Algunas de las sunnas de este día son el hacer ghusul antes
de acudir a la oración, perfumarse y vestir las mejores ropas.
Se ha relatado de Abdullah Ibn Umar, que Allah este complacido con
ambos, que dijo: “El Mensajero vestía sus mejores
vestimentas en los dos Ids”.
Otra de las sunnas del id es el acudir a la musalla para la oración
por un camino y volver por otro diferente, para que así los
ángeles atestigüen a tu favor en el mayor numero de
sendas . Se ha transmitido de Yabir Ibn Abdullah, que Allah esté
complacido con ambos que dijo: “El Mensajero que Allah
le bendiga y le conceda paz, en el día del Id variaba su
camino”.
¡Allahu Akbar! ¡Allahu Akbar! ¡Allahu Akbar!
Musulmanes, sed conscientes de la importancia de este día.
Aprovechemos la oportunidad que nos brinda este día. haced
de este día un punto de partida, un punto de inflexión,
haced que este día sirva para cambiar algo en nuestras vidas,
hemos de aprovechar esta oportunidad para cambiar de un estado de
bien o un estado de aun mejor.
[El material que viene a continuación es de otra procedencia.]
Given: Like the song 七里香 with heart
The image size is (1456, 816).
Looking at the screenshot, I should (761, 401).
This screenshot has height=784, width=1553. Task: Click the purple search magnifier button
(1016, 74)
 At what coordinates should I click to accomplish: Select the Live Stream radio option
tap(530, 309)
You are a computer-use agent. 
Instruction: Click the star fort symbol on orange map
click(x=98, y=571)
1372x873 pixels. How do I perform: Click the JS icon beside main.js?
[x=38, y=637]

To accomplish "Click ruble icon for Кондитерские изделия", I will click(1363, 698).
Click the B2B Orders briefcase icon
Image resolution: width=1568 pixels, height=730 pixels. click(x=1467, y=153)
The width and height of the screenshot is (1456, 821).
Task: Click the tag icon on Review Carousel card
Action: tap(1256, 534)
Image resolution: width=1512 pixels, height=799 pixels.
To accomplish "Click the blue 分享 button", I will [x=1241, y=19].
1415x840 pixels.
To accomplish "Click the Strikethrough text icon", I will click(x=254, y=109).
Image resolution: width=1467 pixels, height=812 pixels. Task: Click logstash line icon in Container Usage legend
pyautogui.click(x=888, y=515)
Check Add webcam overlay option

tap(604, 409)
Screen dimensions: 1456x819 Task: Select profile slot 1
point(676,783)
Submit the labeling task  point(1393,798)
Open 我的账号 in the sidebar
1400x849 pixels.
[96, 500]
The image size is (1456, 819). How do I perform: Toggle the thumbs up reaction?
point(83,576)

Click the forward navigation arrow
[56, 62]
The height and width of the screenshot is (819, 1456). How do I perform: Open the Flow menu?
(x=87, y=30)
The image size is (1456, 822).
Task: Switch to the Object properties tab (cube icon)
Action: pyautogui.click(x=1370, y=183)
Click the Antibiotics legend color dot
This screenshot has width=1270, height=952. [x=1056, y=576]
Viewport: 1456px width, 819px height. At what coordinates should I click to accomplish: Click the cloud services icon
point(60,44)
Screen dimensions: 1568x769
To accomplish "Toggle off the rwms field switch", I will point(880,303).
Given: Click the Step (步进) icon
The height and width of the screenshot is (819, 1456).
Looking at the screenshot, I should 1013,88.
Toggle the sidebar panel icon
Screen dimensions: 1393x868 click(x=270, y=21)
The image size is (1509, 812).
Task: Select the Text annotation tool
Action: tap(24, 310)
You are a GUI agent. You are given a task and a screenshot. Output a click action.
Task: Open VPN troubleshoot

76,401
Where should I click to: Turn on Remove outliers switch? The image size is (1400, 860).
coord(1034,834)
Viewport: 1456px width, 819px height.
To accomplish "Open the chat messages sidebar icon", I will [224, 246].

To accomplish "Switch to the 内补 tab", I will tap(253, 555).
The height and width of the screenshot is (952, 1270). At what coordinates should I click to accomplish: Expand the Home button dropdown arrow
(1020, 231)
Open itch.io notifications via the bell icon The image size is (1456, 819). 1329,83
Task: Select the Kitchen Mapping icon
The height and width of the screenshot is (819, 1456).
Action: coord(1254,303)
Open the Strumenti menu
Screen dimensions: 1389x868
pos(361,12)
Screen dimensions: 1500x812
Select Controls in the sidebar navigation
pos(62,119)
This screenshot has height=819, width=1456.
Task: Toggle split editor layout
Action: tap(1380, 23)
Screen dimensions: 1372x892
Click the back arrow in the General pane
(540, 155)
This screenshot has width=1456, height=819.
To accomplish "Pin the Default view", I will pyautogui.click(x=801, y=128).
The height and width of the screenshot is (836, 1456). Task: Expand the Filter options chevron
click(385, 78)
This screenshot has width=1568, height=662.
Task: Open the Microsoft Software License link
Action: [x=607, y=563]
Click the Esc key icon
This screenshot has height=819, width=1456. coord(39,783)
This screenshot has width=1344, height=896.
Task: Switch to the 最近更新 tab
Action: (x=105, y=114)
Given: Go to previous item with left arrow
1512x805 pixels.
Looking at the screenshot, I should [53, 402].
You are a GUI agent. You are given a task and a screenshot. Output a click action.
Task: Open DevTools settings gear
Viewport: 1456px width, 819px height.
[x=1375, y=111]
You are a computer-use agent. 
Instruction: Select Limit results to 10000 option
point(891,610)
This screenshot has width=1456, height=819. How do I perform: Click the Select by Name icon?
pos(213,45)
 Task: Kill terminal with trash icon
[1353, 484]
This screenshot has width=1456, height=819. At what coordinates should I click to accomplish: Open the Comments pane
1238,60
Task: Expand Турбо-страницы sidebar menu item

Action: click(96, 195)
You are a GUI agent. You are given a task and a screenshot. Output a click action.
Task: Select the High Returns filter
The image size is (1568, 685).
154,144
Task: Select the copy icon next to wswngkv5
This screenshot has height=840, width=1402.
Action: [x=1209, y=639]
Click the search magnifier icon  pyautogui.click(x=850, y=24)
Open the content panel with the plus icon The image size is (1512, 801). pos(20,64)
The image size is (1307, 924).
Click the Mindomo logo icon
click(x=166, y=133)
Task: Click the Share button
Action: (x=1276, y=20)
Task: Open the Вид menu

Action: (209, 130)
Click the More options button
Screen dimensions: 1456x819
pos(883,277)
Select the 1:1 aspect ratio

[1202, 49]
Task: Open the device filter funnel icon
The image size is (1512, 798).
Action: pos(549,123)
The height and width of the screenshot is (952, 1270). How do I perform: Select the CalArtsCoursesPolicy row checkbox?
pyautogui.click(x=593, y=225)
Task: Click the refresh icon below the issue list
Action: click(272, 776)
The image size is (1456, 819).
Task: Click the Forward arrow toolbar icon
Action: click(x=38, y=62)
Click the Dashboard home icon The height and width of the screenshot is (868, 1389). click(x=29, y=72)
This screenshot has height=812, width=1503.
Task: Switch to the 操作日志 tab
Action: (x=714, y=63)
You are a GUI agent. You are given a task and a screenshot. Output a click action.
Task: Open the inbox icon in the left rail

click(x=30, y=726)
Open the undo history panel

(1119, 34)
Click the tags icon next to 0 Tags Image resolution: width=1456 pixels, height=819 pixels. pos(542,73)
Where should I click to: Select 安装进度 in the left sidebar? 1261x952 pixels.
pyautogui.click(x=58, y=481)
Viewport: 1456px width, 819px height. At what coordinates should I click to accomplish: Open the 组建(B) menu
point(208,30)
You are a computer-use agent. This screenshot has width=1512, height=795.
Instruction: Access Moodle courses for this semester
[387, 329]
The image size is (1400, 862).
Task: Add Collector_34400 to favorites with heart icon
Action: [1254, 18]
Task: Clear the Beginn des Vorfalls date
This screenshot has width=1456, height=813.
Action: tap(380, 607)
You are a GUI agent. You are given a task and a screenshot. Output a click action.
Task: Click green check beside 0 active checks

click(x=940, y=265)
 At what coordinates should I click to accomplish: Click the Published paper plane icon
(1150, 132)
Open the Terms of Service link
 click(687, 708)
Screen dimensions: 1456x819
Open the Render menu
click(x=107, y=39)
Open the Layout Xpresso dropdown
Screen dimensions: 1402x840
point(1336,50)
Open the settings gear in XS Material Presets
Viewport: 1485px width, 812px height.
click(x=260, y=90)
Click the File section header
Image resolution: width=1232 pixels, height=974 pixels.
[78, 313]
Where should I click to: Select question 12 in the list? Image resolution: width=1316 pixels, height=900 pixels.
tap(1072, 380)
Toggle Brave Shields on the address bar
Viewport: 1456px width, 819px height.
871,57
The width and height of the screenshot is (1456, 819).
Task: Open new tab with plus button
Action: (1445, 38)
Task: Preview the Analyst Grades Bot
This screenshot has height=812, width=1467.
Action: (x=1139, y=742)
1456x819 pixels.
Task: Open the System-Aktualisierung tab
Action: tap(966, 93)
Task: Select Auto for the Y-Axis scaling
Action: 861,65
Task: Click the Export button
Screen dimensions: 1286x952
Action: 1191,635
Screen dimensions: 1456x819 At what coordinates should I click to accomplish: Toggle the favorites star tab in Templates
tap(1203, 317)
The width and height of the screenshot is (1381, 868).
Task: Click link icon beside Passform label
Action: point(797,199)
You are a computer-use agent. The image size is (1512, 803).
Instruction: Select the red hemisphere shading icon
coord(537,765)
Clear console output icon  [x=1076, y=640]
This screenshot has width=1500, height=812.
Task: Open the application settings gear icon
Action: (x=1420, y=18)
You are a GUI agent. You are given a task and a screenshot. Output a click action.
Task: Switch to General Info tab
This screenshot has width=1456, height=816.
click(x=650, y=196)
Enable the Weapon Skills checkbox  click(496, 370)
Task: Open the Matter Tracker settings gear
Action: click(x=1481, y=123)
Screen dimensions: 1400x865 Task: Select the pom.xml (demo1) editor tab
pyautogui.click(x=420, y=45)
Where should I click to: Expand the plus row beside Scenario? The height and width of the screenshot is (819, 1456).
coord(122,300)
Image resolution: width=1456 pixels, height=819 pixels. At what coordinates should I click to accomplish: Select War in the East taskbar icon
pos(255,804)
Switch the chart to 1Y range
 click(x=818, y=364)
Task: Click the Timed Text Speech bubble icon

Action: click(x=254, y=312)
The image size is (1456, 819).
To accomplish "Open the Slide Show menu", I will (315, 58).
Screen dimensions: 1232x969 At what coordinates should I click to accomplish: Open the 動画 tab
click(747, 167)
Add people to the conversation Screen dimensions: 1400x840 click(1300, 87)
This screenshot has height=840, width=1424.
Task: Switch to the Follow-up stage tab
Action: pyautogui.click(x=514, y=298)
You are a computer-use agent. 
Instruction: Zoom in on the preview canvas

Es un día para reflexionar
sobre nuestras vidas, sobre lo que queremos hacer con ellas, sobre
el futuro, nuestros hijos, nuestras familias, nuestro destino…
Aprovechad este día para unir y estrechar los lazos con vuestras
familias y vuestros cercanos, ¿Acaso hay mejor acto en este
día que fortalecer los vínculos familiares? Este día
es una oportunidad que Allah nos da, para limar las asperezas que
a veces surgen en las familias, para perdonar todo aquello que tenemos
en nuestros corazones, para olvidar el mal que nos hayan podido
hacer y transformarlo en bien para con los demás.
Y a Allah le pedimos que nos de fuerza para llevarlo a cabo.